Fatal Water Intoxication and Cardiac Arrest in Runners During Marathons: Prevention and Treatment Based on Validated Clinical Paradigms
As marathons have become more popular, literature has focused on potential adverse outcomes including cerebral edema and sudden cardiac arrest during these endurance running events. The author of this study proposes a link between cerebral edema caused by hyponatremia and cardiac arrest caused by atherosclerosis, suggesting a simple solution to target high-risk populations engaging in marathon running. Exercise-associated hyponatremia was initially thought to be attributable to excessive free-water intake during sporting events and led to the “drink to thirst” campaign. Further studies have found that skeletal muscle breakdown, known as rhabdomyolysis, during sporting events causes secretion of vasopressin, compounding the development of hyponatremia in endurance athletes. Because of osmotic shifts, severe hyponatremia can cause cerebral edema that is essential to recognize and treat with hypertonic saline to avoid neurological injury.

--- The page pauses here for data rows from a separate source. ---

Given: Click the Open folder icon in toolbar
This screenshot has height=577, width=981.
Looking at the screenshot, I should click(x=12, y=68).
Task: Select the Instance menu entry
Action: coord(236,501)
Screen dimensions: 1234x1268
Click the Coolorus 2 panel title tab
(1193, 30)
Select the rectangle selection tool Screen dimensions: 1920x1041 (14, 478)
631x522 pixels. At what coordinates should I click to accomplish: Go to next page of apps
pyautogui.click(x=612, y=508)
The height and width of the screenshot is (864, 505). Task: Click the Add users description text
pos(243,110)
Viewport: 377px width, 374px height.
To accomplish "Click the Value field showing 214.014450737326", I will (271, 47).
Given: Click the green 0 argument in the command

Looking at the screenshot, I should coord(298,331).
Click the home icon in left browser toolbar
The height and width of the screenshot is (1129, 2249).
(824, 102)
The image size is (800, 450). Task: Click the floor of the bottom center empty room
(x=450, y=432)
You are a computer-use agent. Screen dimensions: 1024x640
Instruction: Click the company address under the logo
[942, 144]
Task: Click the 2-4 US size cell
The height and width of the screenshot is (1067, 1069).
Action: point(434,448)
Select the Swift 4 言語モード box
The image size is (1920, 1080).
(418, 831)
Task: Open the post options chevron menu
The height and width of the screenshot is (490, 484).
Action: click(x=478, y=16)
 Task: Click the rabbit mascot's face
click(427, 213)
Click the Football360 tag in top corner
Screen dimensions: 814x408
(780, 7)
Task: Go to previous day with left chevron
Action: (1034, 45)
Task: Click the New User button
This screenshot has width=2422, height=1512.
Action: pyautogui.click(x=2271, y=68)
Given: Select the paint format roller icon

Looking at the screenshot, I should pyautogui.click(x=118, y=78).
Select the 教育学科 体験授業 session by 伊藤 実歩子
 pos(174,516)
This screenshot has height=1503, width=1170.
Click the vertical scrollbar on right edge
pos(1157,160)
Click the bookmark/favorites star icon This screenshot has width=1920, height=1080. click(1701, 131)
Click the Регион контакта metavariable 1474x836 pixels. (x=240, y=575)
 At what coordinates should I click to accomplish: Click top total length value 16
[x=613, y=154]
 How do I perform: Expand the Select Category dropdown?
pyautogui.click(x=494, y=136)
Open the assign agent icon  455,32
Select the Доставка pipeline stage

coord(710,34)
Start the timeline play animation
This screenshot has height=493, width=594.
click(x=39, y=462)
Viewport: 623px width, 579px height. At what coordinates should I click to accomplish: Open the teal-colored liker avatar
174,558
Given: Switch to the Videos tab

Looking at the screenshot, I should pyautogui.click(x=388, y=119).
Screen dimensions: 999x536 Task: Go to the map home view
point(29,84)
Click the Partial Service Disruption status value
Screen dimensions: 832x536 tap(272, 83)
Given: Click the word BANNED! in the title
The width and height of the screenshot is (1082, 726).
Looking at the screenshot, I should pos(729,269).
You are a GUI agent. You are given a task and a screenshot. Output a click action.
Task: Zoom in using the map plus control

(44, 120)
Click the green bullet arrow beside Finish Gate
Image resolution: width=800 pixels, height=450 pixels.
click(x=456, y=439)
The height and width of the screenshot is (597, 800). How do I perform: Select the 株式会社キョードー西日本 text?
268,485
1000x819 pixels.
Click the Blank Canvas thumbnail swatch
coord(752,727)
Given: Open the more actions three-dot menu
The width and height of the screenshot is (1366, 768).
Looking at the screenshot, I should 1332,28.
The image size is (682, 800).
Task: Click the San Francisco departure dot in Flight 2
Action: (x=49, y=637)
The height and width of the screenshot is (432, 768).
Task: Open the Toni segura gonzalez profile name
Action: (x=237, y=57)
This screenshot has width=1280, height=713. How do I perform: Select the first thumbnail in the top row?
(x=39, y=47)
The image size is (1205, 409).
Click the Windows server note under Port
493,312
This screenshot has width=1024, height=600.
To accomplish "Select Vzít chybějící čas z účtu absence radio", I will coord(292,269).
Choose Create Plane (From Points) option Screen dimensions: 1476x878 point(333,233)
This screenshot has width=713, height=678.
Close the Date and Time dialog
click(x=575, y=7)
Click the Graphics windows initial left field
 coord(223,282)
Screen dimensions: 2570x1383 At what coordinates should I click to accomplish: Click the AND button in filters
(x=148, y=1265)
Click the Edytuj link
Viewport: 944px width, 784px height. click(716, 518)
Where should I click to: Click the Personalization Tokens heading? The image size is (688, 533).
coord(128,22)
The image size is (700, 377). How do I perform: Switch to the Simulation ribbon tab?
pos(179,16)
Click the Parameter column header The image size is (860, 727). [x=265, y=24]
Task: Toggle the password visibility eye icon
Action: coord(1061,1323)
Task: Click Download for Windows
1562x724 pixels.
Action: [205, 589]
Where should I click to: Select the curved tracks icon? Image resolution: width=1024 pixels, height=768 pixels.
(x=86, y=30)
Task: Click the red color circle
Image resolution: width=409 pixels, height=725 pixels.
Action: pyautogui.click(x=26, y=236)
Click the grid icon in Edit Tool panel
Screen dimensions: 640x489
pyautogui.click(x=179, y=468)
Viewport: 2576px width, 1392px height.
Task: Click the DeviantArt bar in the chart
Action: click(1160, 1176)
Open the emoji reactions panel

Although the rate of cardiac arrest during marathon running is relatively low at 0.2 per 100,000 running hours, the average age of cardiac arrest patients was 42 years old and atherosclerotic heart disease was the most common cause. The biochemical cascade in the setting of extreme physical exertion of a marathon event creates an ideal situation for atherosclerotic plaque rupture in vulnerable middle-aged men. Prerace aspirin has been proposed to provide antithrombotic protection and is concordant with recommendations from the American Heart Association, which endorses primary prophylaxis for high-risk subgroups.
The author proposes that middle-aged men engaging in marathon running are at higher risk for both cerebral edema owing to hyponatremia and cardiac arrest caused by underlying atherosclerosis. To avoid preventable deaths in susceptible marathon runners, the author’s recommendation is to take a low-dose aspirin before the race and to drink to thirst during the race. Future studies are needed to investigate these recommendations to determine efficacy.
(Am J Med. 2015 April; Epub) AJ Siegel.
Prepared by Matthew Stewart, MD, FAWM, University of Utah Emergency Medicine Global Health Fellow, Salt Lake City, UT, USA.